Granted, that was a couple of decades ago, but while technology may progress fast, it doesn't progress SO fast that I'd believe it would make a huge jump in that respect.
Since I see no reason to disbelieve my mother's experience, technology that'd provide instant recognition of smells an order of magnitude better than a human nose's would be rather impressive indeed. I'd personally peg that as much more impressive than stuff like artificial muscle/bodies.
EDIT: now that I think about it, it's perfectly possible that AI bodies feel certain smells much more strongly than humans, and certain smells weakly or not at all. It would be very difficult to notice this difference in most everyday situations, I imagine. Say, if a human and an AI had a completely different subjective experience of the same smell due to registering different chemical components, it would not likely come up in conversation, unless a human and an AI were comparing two smells ("what do you MEAN those two smell alike?").
Gas sensors on a chip have been a thing for a while now.
As for not that huge a jump in the technology, I would recon the tech has progressed about as fast as computer technology.
Mil Spec parts are usually more robust than anything commercial or used in a lab.
When you think about it, a military schnoz needs to detect various aromatic and volatile compounds used in a combat theater - explosives, chemical agents, unwashed bodies, sepsis, decomposition - noting the levels of sensitivity required as well as the military penchant for going overboard on the specifications.
Also having a sniffer blown up is cheaper in resources and having the need to send out letters of condolence.

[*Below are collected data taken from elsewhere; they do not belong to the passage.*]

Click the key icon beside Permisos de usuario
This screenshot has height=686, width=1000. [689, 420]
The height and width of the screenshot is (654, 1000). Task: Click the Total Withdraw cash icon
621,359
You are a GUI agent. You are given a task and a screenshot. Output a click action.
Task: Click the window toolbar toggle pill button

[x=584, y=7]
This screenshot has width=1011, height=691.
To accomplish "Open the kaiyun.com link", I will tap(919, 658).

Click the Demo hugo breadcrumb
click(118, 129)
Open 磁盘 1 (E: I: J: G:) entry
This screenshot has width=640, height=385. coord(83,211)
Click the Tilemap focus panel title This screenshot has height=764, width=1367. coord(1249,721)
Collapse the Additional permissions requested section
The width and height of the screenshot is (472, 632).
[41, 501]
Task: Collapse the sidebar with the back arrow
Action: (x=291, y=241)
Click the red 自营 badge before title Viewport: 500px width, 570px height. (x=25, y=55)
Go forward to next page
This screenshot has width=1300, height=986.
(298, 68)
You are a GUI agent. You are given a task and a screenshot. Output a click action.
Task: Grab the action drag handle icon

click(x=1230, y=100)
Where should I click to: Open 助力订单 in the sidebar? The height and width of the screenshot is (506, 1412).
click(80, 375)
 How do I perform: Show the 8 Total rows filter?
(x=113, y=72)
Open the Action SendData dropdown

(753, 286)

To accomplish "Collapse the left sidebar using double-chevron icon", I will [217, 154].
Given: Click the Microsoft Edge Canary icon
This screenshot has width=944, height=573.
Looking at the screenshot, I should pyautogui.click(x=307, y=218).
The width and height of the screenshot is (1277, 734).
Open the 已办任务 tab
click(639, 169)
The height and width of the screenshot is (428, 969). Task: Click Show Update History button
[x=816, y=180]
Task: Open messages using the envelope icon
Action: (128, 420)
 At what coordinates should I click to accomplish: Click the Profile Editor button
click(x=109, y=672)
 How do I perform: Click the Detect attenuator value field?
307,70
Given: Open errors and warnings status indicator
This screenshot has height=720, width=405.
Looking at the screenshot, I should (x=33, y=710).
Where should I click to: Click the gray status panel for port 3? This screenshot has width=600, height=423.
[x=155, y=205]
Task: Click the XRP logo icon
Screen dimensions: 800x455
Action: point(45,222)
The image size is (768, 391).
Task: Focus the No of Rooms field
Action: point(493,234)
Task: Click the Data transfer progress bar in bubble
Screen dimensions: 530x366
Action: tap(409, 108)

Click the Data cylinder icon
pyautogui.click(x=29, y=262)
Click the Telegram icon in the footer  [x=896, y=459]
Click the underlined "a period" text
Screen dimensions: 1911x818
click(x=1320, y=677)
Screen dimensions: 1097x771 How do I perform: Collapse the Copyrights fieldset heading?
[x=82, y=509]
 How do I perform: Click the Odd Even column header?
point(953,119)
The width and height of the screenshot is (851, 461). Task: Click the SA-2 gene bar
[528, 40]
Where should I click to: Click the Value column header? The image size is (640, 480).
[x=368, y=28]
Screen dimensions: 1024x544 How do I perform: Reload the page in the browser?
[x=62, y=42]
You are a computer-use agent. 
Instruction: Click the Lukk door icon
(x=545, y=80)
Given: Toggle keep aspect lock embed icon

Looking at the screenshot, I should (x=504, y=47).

Humans are actually rather nose blind compared to the other species we associate with on a general level - it is only through training that we humans are able to discern faint variances and trace amounts. Add to that experience, training and a fast analysis turn around time compared to most bench-top systems the trained human almost always wins, BUT it looses on the sheer volume of samples handled, low downtime and repeatability of the tests.